Seriously though, everyone told me before I had him that after my baby was in my arms I would (a) forget the birth however horrendous it was (b) never want to be away from him and (c) feel this immense rush of love.

(a) I did not forget the birth; I'm still quite traumatised by it (was a v unusual experience though).
(b) once I saw DS was ok and had a little cuddle tbh all I wanted to do was sleep for 12 hours.
(C) no immediate rush of love here - was all loopy from the spinal block (c section). It came on gradually over the next few weeks.

Oh and I wish someone had told me how awful and yet how temporary the baby blues can be when your milk is coming in - on day 5 I was in floods of tears, wished I'd never had DS and that my life was ruined. I am prone to anxiety and depression and was totally convinced it was the start of pnd. Nope. On day 6 I was fine. Was just my milk coming in.

Bellesbink · 20/04/2016 09:17

Oh and also that you and your baby may take to breastfeeding easily despite all the horror stories. We did despite giving DS a dummy from about 2 days old and a bottle of expressed milk a day from one week old.

Luckystar1 · 20/04/2016 09:39

I wish I'd known:

  1. the instant bond thing is not all that 'usual' most of my friends have been extremely upset not to feel it (when in reality none of us felt it!) - now DS is 18 months in OBSESSED with how amazing he is!! It will come!

  2. weird post partum dreams mostly surrounding suffocating him with the duvet while I was asleep (he wasn't in bed with me...)

  3. I had a very normal, straightforward, easy birth. I was still 'traumatised' by the thought of it for months. I think it took that long to come to 'terms' with what had actually happened to my body

  4. Guilt - constant guilt. Luckily I'm catholic so I have had a lifetime of it Wink

  5. for me, and most people I know, the main cause of incessant crying was overtiredness. There is absolutely zero need to interact with a newborn beyond clothing, feeding, changing and holding (ie. Do not sing/read/show stupid black and white books like I did!)

  6. weirdly, not all babies like to be held. My DS HATED being cradled from a very young age and preferred to lie on the floor for periods of time (he also stretched out in the crib)

Good luck. The worst will pass and the best will get better and better.

dedicatedfollowerofyellow · 20/04/2016 10:01

I wish I'd know:

to read this book

to ditch the guilt very early on

not to buy so much stuff

that not all baby slings require you to know how to wrap and fold several yards of fabric

that you don't need to leave the house with so much stuff! you can travel light and improvise

that as awful as a suppository sounds, if you are in a lots of pain from an episiotomy it if the fastest, most effective form of pain relief

that babies are not 'noisy' when they sleep. DD snuffled and made sounds as she slept and I found it a bit disturbing having her in the same room, looking back I find this hilarious! full on crying for hours on end (dc2) is disturbing...little sleeping noises are not.

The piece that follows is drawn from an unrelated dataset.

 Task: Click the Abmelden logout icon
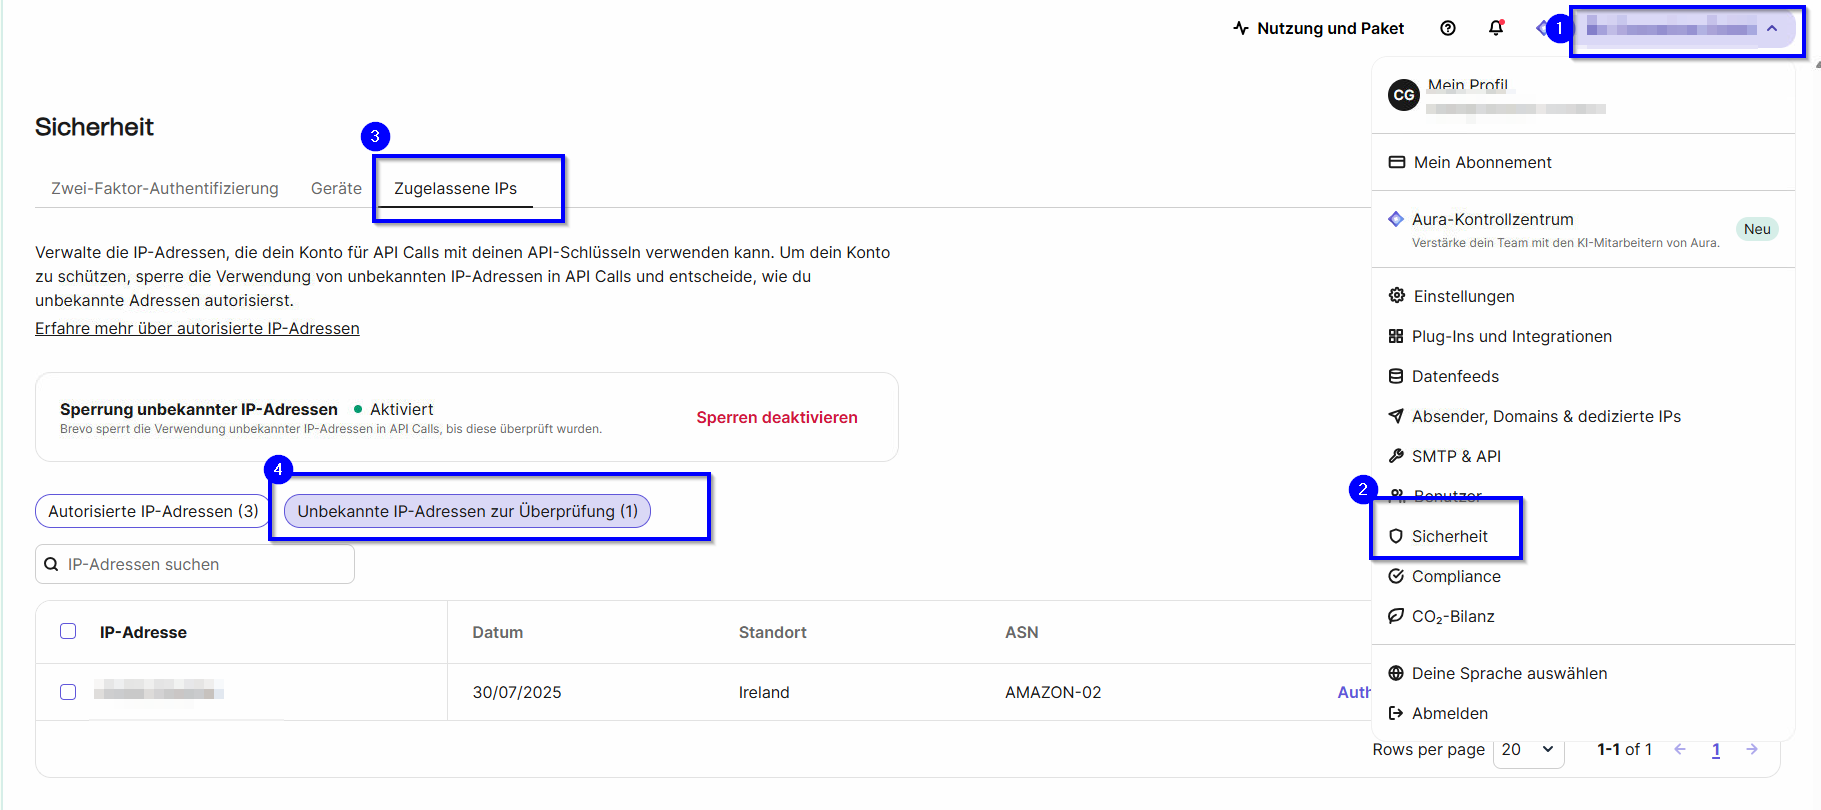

arandomname · 20/04/2016 10:24

The hardest thing about having a new baby is doing it all on your own. The isolation can be challenging. If your partner can find a way to get more time off go for it, this will really help.

After that if you have helpful friends and relatives who will come to help you rather than expect you to look after them, then invite them round to hold the baby as often as suits you/them so you can get a couple of minutes to have a shower / cup of tea / catch up on the things you took for granted before but now seem impossible to get done with a baby in your arms!

Luckystar1 · 20/04/2016 10:29

I would agree with arandom. We have no family nearby whatsoever. The responsibility of bringing up a baby with no help aside from DH who leaves at 6am and doesn't get back until 8pm was very overwhelming.

You get used to it, but it's bloody hard work.